QuickFIX/J User Manual

Simple Failover for Socket-based Acceptors.

When using a MessageStore that supports shared data (FileStore, JdbcStore and SleepycatStore), the Session can be configured to refresh the store information upon logon with configuration RefreshOnLogon=Y. You would typically run two acceptor processes using a shared message store. One process would be the active acceptor and the other would be the standby for any specific session. If one acceptor process dies, the client (assuming they have been configured with failover addresses) will attempt to logon to the other acceptor. When they do, the message store for that session will be refreshed and the session should continue normally. I've tried this with Banzai and two Order Executors and it appears to work well.

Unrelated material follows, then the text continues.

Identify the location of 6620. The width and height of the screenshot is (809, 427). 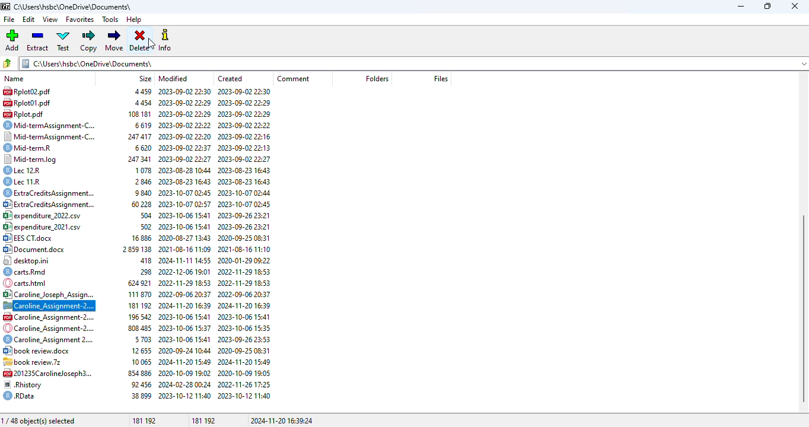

Example acceptor configuration with failover support:

[default]
FileStorePath=target/data/server
DataDictionary=etc/FIX42.xml
BeginString=FIX.4.2
ConnectionType=acceptor
StartTime=00:00:00
EndTime=00:00:00
HeartBtInt=30
SocketAcceptPort=9877
RefreshOnLogon=Y

[session]
SenderCompID=EXEC
TargetCompID=BANZAI

Note that this approach doesn't require that each acceptor is globally in an active or standby role. Since that role is session-specific, both acceptors could be be actively supporting sessions and when one node dies all the sessions on that node will be automatically switched to the other node. This is implemented simply by specifying the order of the failover addresses in the QF settings file so that some clients initially connect to one node and others connect to the other node. One weakness with this scenario is that there's no way to redistribute the sessions to the two nodes once the dead node is restarted. That can be added as future capability.